Top of RECORDS TO PROCESS
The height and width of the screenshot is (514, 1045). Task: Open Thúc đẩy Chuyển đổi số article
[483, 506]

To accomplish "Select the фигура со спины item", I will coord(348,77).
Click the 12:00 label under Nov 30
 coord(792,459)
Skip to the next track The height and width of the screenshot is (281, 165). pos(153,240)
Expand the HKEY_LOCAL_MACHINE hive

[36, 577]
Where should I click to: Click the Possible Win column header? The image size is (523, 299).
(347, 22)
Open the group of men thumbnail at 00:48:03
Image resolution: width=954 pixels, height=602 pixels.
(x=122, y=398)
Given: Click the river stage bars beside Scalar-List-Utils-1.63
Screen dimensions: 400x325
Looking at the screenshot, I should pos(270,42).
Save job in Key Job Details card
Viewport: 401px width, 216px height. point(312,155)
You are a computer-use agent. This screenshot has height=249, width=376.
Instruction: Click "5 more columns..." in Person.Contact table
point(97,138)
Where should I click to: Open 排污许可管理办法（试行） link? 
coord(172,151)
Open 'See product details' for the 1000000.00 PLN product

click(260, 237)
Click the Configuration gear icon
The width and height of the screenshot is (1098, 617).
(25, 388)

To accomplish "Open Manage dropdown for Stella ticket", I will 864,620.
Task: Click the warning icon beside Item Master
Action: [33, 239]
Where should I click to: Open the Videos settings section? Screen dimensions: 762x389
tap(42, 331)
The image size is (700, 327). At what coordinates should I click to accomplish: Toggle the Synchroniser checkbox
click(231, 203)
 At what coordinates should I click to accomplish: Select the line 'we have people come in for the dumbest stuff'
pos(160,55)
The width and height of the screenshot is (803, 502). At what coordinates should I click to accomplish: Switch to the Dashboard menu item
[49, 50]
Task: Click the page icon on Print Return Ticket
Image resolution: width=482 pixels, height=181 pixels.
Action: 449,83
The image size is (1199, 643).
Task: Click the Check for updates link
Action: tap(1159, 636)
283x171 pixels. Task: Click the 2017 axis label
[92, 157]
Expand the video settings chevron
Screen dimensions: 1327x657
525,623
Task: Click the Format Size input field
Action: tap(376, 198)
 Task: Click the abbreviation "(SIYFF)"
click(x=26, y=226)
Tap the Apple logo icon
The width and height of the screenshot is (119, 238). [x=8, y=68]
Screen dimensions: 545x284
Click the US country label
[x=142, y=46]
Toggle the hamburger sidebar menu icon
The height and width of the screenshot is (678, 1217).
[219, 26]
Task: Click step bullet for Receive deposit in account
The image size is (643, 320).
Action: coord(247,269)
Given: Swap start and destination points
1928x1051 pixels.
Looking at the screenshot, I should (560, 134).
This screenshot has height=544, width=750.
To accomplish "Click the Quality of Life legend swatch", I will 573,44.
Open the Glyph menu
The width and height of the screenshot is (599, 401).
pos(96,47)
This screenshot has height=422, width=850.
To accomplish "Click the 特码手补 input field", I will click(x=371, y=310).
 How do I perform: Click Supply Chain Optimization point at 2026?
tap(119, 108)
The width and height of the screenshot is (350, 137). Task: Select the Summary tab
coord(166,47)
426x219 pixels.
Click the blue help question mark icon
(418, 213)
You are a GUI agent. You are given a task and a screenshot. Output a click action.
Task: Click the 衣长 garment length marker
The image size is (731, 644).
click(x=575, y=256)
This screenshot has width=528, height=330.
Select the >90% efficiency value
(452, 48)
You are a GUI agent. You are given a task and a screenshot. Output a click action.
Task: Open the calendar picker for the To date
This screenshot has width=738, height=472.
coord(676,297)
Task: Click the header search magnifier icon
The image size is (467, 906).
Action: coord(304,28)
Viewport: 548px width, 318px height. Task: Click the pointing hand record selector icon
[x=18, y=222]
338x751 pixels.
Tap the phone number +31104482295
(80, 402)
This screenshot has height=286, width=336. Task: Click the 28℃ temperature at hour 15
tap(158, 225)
Bottom of RECORDS TO PROCESS
# PROBLEM REQUIREMENTS
Among the entries above, the line containing "The image size is (643, 320).", the line containing "426x219 pixels.", and all lines between them are to be restated word for word; nothing else belongs in the reply.

# RESULT OF THE TASK
The image size is (643, 320).
Action: coord(247,269)
Given: Swap start and destination points
1928x1051 pixels.
Looking at the screenshot, I should (560, 134).
This screenshot has height=544, width=750.
To accomplish "Click the Quality of Life legend swatch", I will 573,44.
Open the Glyph menu
The width and height of the screenshot is (599, 401).
pos(96,47)
This screenshot has height=422, width=850.
To accomplish "Click the 特码手补 input field", I will click(x=371, y=310).
 How do I perform: Click Supply Chain Optimization point at 2026?
tap(119, 108)
The width and height of the screenshot is (350, 137). Task: Select the Summary tab
coord(166,47)
426x219 pixels.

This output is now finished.